FlashST: A Simple and Universal Prompt-Tuning Framework for Traffic Prediction

TL;DR

FlashST tackles the challenge of distribution shift in traffic forecasting by introducing a universal spatio-temporal prompt-tuning framework. It combines a spatio-temporal in-context learning pipeline with a distribution-mapping module to align pre-training and downstream data, enabling fast, parameter-efficient adaptation of pre-trained models to new urban datasets. Through a two-stage process—pre-training the prompt network with a multi-component ST embedding and then tuning only the prompts for downstream tasks—FlashST achieves strong generalization and significant efficiency gains across multiple datasets and backbone models. The approach is model-agnostic, demonstrates notable reductions in training time, and provides insights via ablations and case studies, suggesting practical impact for scalable, cross-domain traffic prediction. Future work may explore integrating large language models for knowledge guidance within the FlashST framework.

Abstract

The objective of traffic prediction is to accurately forecast and analyze the dynamics of transportation patterns, considering both space and time. However, the presence of distribution shift poses a significant challenge in this field, as existing models struggle to generalize well when faced with test data that significantly differs from the training distribution.

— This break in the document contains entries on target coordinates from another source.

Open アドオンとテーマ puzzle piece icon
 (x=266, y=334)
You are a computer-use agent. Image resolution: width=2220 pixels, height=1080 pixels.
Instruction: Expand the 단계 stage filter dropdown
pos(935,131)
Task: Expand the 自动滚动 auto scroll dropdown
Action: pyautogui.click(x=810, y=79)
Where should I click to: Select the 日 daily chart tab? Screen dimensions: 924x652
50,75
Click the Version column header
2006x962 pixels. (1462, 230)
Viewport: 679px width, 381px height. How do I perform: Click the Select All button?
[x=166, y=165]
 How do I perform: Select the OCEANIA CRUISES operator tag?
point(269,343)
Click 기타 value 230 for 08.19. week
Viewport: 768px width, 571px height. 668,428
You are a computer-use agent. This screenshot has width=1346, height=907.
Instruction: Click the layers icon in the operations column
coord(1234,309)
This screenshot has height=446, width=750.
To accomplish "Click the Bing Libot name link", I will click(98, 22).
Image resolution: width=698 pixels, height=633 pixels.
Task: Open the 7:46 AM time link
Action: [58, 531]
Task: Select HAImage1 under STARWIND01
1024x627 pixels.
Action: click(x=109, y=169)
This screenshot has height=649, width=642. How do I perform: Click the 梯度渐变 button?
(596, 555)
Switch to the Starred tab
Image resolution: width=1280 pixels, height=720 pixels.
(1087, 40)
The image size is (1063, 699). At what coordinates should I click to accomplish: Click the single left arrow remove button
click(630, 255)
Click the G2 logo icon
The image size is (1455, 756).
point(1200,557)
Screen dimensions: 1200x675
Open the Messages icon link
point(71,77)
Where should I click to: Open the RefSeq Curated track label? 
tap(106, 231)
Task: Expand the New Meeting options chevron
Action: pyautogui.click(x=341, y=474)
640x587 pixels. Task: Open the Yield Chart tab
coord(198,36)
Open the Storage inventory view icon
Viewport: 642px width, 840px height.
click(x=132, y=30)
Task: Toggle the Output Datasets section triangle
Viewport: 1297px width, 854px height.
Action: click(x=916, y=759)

To tackle this issue, this paper introduces a simple and universal spatio-temporal prompt-tuning framework-FlashST, which adapts pre-trained models to the specific characteristics of diverse downstream datasets, improving generalization in diverse traffic prediction scenarios. Specifically, the FlashST framework employs a lightweight spatio-temporal prompt network for in-context learning, capturing spatio-temporal invariant knowledge and facilitating effective adaptation to diverse scenarios. Additionally, we incorporate a distribution mapping mechanism to align the data distributions of pre-training and downstream data, facilitating effective knowledge transfer in spatio-temporal forecasting. Empirical evaluations demonstrate the effectiveness of our FlashST across different spatio-temporal prediction tasks using diverse urban datasets. Code is available at https://github.com/HKUDS/FlashST.

Figures (6)

• Figure 1: Motivations behind FlashST. The left figure illustrates the diverse data distributions across various ST datasets, while the right figure demonstrates that the end-to-end model's parameters are overfit to training set A and fail to generalize to test set B.
• Figure 2: Our proposed FlashST framework adopts an architecture that integrates spatio-temporal in-context learning and a unified distribution mapping mechanism, offering an efficient and effective approach for spatio-temporal prompt-tuning across diverse scenarios.
• Figure 3: The convergence efficiency of FlashST.
• Figure 4: Ablation study of FlashST.
• Figure 5: Hyperparameter study of $\tau$ and $\lambda$.